**Written instruction 1**: Summarize the text on Remote Procedure Call (RPC) in two sentences.

**Document**:
Remote Procedure Call (RPC)

RPC is a software communication protocol commonly mentioned in distributed computing, allowing programs to invoke subroutines that run on other devices, thus enabling communication between processes.

RPC abstracts remote service calls, and HTTP/2 is one of the transport protocols that optimizes the way these calls occur. By using HTTP/2 in frameworks like gRPC, RPC calls can be made faster and more efficiently.

With RPC, developers can write code as if the subroutines were local. Using RPC means that, regardless of whether the calls are local or remote, the procedure itself remains fundamentally the same.

💡 Since RPC implements a remote request-response protocol, network issues can cause remote procedure calls to fail!

HTTP/2

Although RPC and HTTP/2 belong to different layers, RPC frameworks benefit from using HTTP/2 to enable faster and more efficient remote communication.

HTTP/2, the second version of the HTTP protocol, was designed to overcome the following limitations of HTTP/1:

Limitations of HTTP/1

  • An HTTP/1 connection can only handle one request and response at a time, requiring multiple TCP connections to request multiple resources. This increases overhead and reduces performance.
  • When the first request on a connection is delayed, subsequent requests are also delayed, negatively affecting web page load times.
  • In HTTP/1, headers are retransmitted with every request, often containing duplicate or unnecessary information, which wastes bandwidth.

Key improvements in HTTP/2 that address these limitations include:

  • The use of a binary protocol to improve transmission efficiency and reduce the likelihood of errors.
  • HTTP/2 can handle multiple requests and responses simultaneously over a single TCP connection, reducing network latency and improving page load times.
  • The server can send resources to the client before they are requested, improving performance by delivering resources faster.
  • HTTP/2 uses HPACK compression to reduce header overhead significantly.
  • It allows for setting dependencies and priorities between resources, ensuring that critical resources are loaded first.

RPC Structure

The structure of gRPC can be divided into three layers: the application layer, the framework layer, and the transport layer. Each layer has specific roles and responsibilities, and this layered architecture, combined with HTTP/2-based communication, maximizes gRPC’s efficiency and performance.

**Records for the exercise**:
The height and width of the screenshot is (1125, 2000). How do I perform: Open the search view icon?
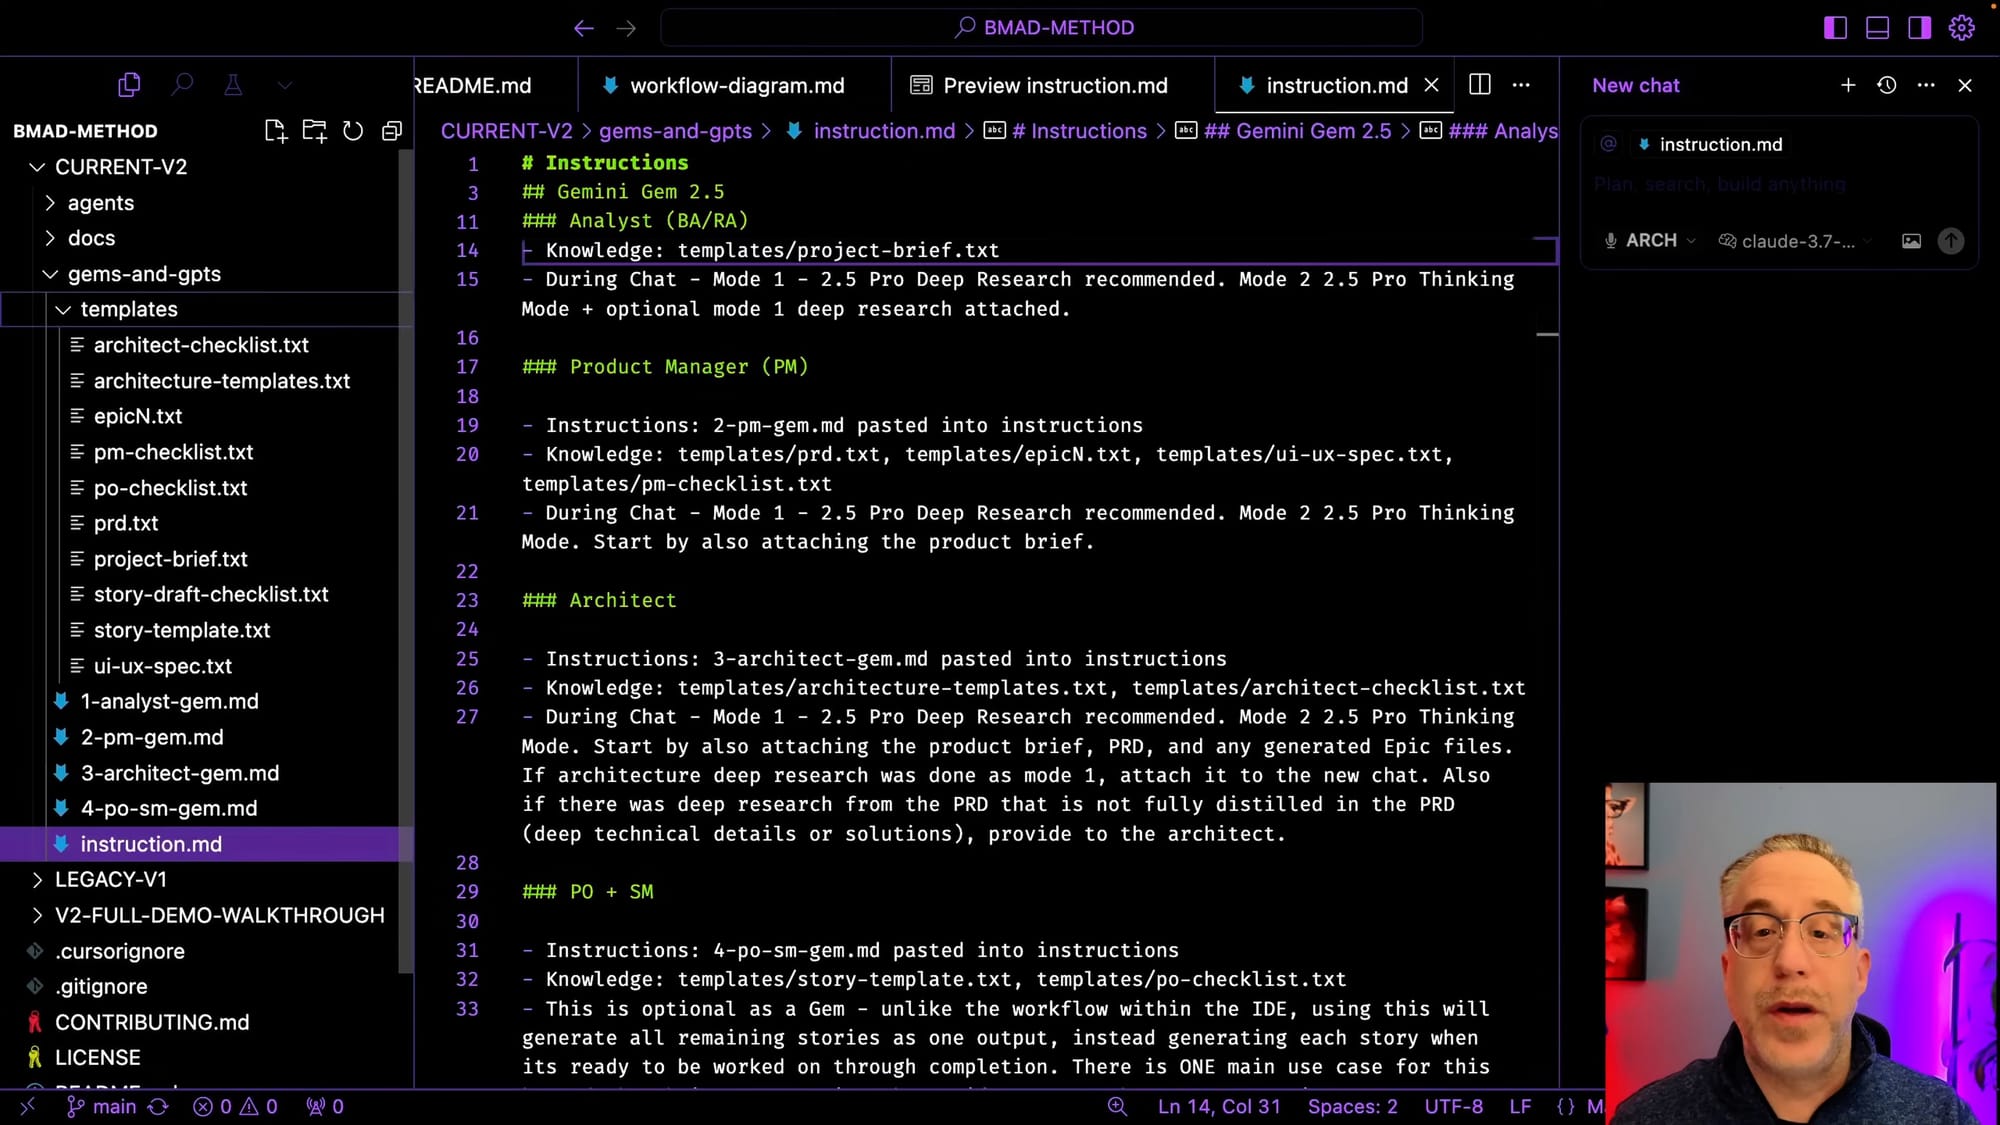click(181, 85)
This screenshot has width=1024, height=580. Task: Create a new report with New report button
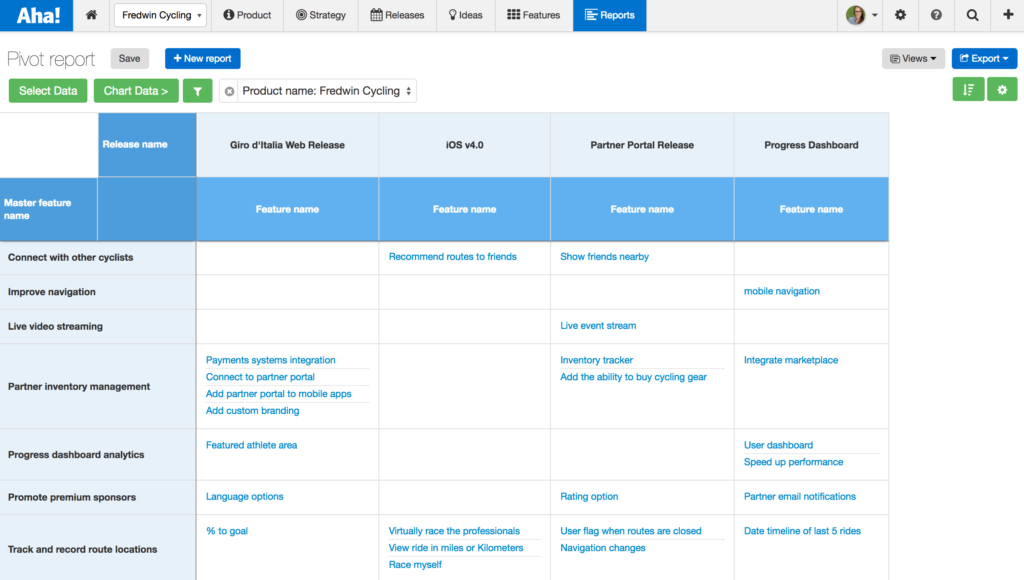point(202,58)

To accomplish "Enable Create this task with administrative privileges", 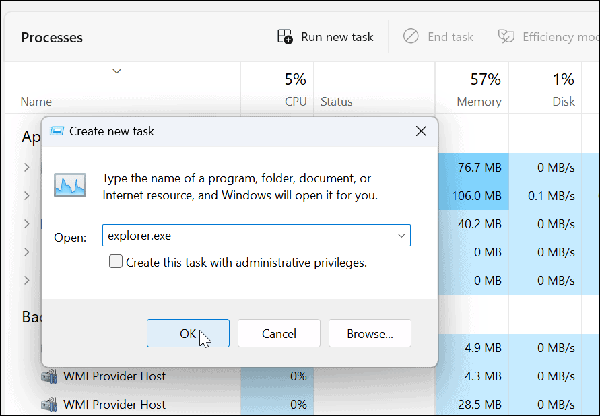I will (115, 262).
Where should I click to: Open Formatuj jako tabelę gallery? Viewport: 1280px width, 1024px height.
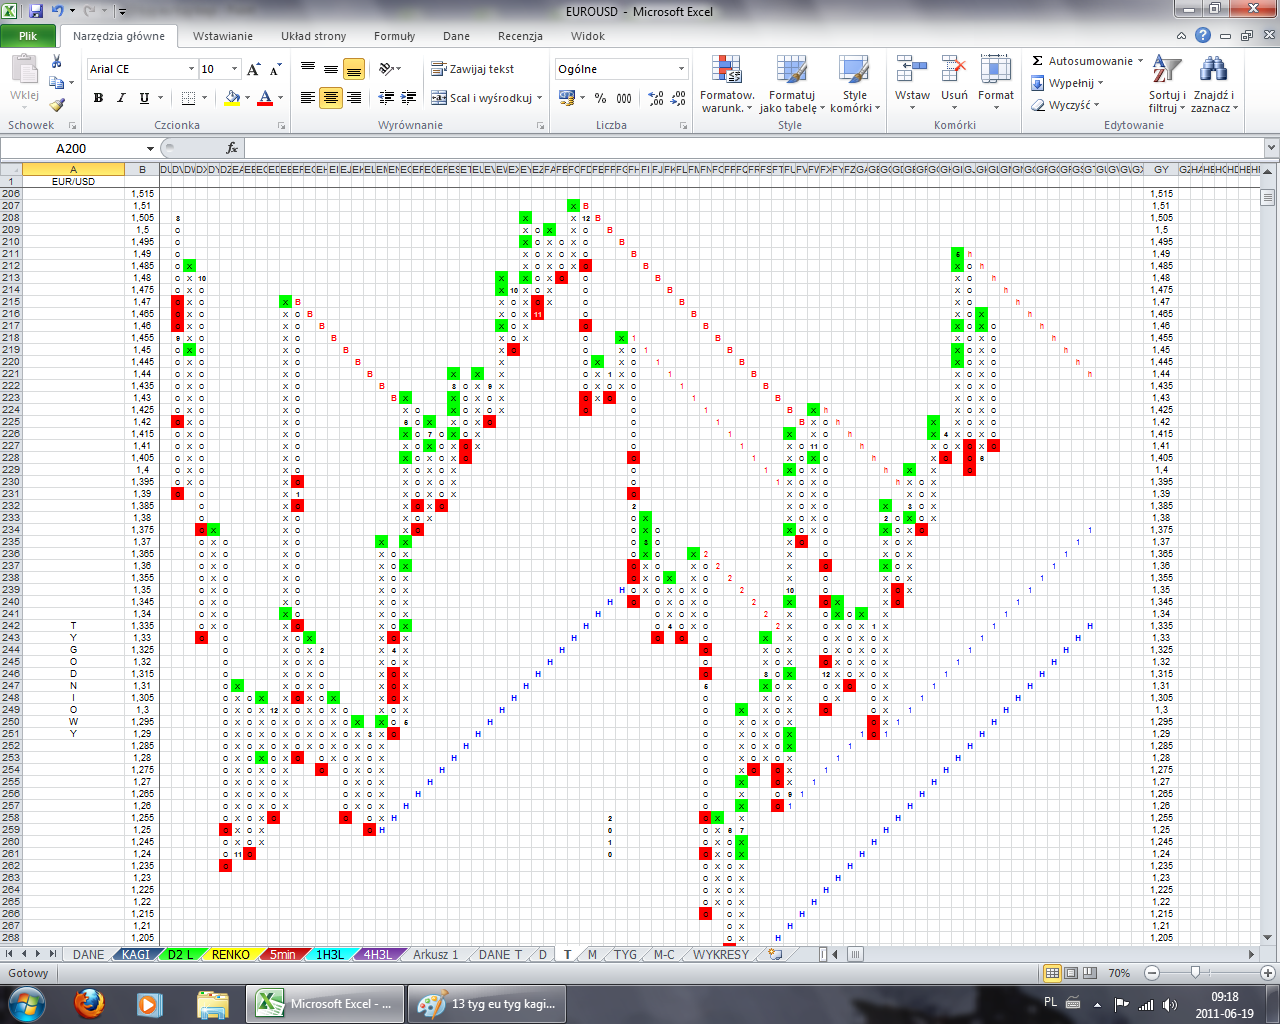(792, 84)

**Written instruction 2**: Gather every line of the records that contains the string "Open". Case counts.

**Correct result 1**: RPC is a software communication protocol that lets programs invoke subroutines running on other devices, so developers can write code as if those subroutines were local. RPC frameworks such as gRPC use HTTP/2 to make remote calls faster and more efficient, because HTTP/2 overcomes limitations of HTTP/1 by handling multiple requests and responses over a single TCP connection and by compressing headers with HPACK.

**Correct result 2**:
The height and width of the screenshot is (1125, 2000). How do I perform: Open the search view icon?
Where should I click to: Open Formatuj jako tabelę gallery? Viewport: 1280px width, 1024px height.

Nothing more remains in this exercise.